Vor der Einführung hätte man qualifiziertere Studien machen müssen, um zu beweisen, dass es durch Früherkennung weniger Todesfälle gibt.

 

Prof. Jürgen Windeler, Institut für Qualität und Wirtschaftlichkeit im Gesundheitswesen (IQWiG)

"Generell muss man eine vergleichende Untersuchung machen, und zwar eine vergleichende Untersuchung, indem man einer Gruppe von Menschen das Screening anbietet und einer anderen nicht, wie es bei Brustkrebs, bei Darmkrebs, bei Prostatakrebs auch gemacht worden ist. Dann kann man im Vergleich sagen, lässt sich die Sterblichkeit senken. Solche Studien gibt es nicht für den Hautkrebs."

Doch das hat im Gemeinsamen Bundesausschuss, der ärztlichen Selbstverwaltung und der Krankenkassen, die Ärztelobby nicht interessiert. Hausärzte und Hautärzte machten Druck und setzten sich durch. Denn durch das Hautscreening bekommen sie zusätzlich Geld. Und das außerhalb des eng bemessenen Budgets. Deshalb kämpfen sie bis heute für die Früherkennung, meint der Hautarzt Jürgen Tacke.

 

Jürgen Tacke, Hautarzt

"Es ist so, dass für die Behandlung von kranken Menschen ein Hautarzt ungefähr 12 € für drei Monate bekommt. Auch wenn er mehrmals zu uns kommen muss. Für die Früherkennungsuntersuchung bekommen wir hingegen 22 € und damit deutlich mehr Geld als für die Behandlung kranker Menschen. Das ist eine Absurdität, die es so nur in Deutschland gibt."

Inzwischen wird das Hautkrebsscreening aber auch von den Krankenkassen unterstützt. Die nutzen die vollkommen überzogene Angst vor Hautkrebs, um sich im gegenseitigen Wettbewerb Vorteile zu verschaffen. Die Kassen wollen die Hautkrebsvorsorge sogar noch auf andere Altersgruppen ausweiten und bieten ihren Versicherten jetzt das Hautscreening schon ab 16, 18 oder 20 an – manche gar ab der Geburt. Ihr Ziel: Versicherte gewinnen um jeden Preis.

 

Jürgen Tacke, Hautarzt

"Das Marketing der Krankenkassen ist ganz schlimm. Die agieren wie große Konzerne am Gesundheitsmarkt. Sie versuchen, mittels gesetzlicher Hautkrebsvorsorge und mittels zusätzlicher Screening-Vorsorgemaßnahmen junge gesunde Mitglieder zu werben."
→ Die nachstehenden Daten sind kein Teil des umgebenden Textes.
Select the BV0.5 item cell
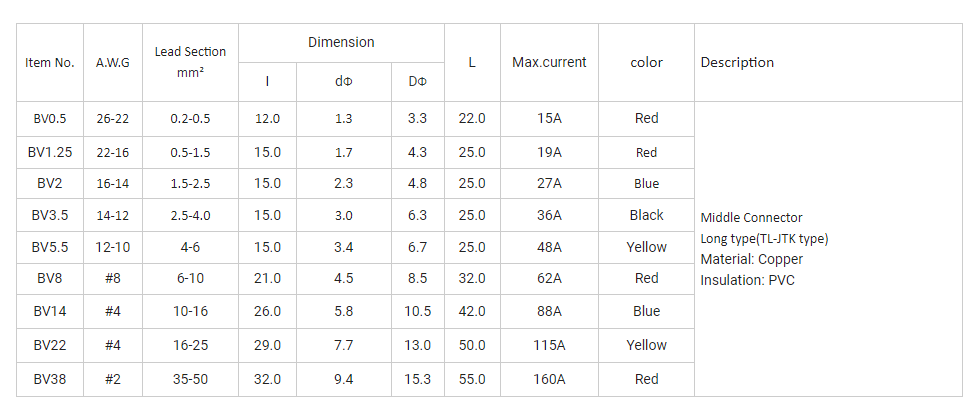click(50, 118)
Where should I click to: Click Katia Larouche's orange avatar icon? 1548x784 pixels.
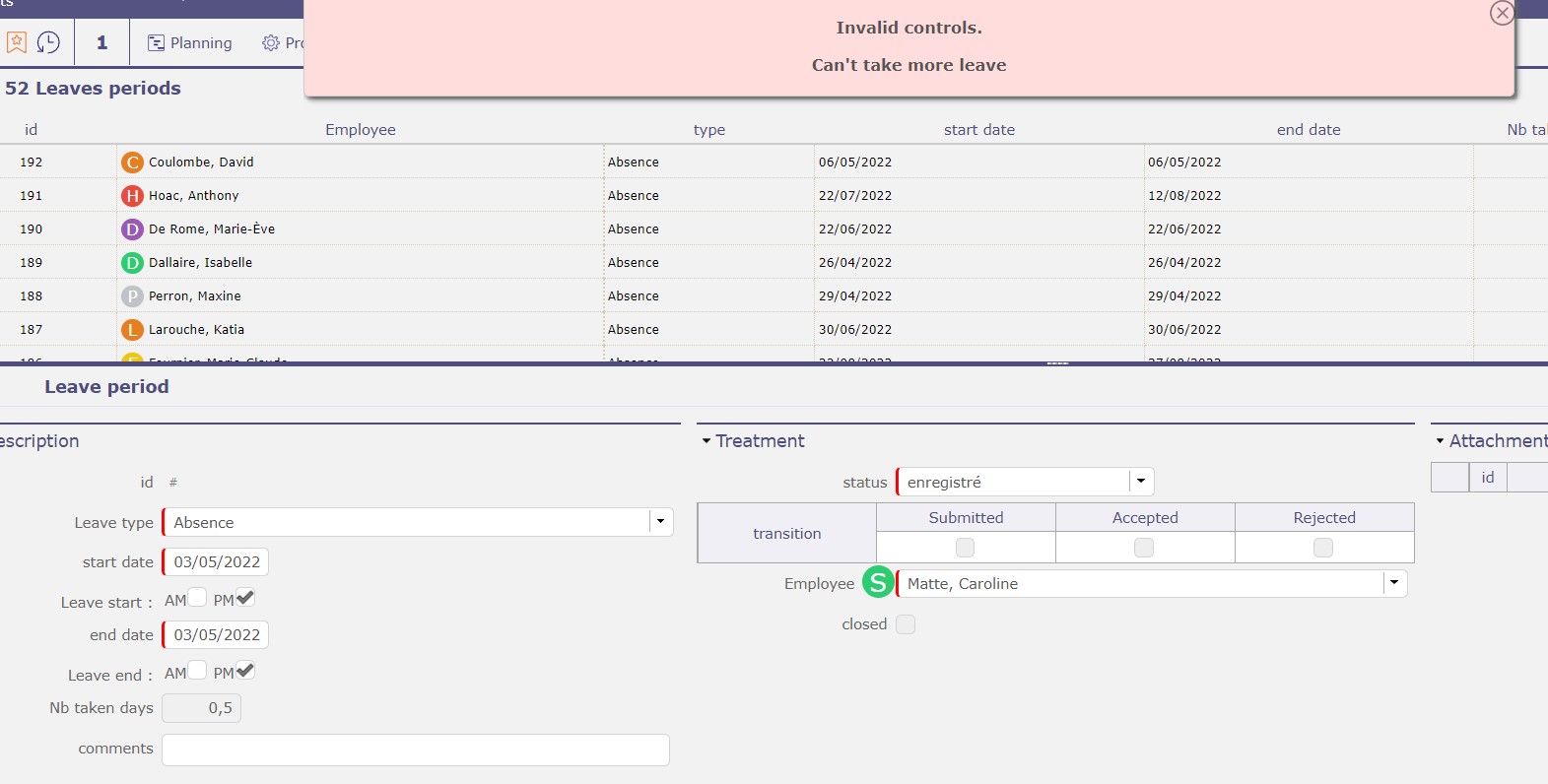point(132,330)
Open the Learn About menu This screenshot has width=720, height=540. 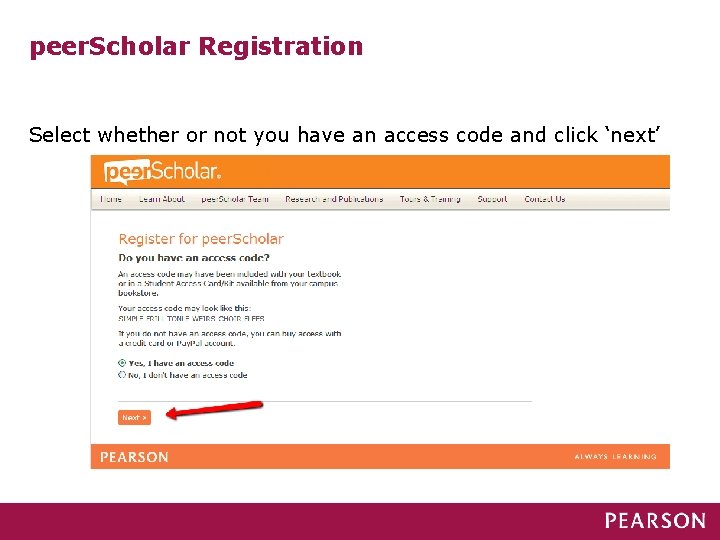pos(161,199)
Tatsächlich ist das Melanom bei jungen Menschen aber extrem selten. In ganz Deutschland sterben bei den 18 bis 34-Jährigen 45 Menschen an einem Melanom.

Deshalb ist in dieser Altersgruppe für Professor Hense ein Hautkrebsscreening besonders absurd. Aber auch ganz generell ist sein Fazit eindeutig.

 

Prof. Hans-Werner Hense, Universitätsklinikum Münster

"Ich glaube, dass das Hautkrebsscreening eine Maßnahme ist, die überflüssig ist. Ich glaube, dass es potenziell schädlich ist und ich sehe keinen Grund, dieses Programm deshalb fortzuführen. Man sollte es deshalb einstellen."

Wir haben die großen Krankenkassen angefragt und sie mit der Kritik konfrontiert. Doch alle wollen am Hautkrebsscreening festhalten.

 

Um nicht falsch verstanden zu werden: Es geht uns keinesfalls darum, das Hautkrebsrisiko zu verharmlosen. Wer wegen seiner Haut besorgt ist, der sollte natürlich zum Arzt gehen. Aber davon auszugehen, dass das Massenscreening wirklich Sicherheit bringt, ist ein Irrtum.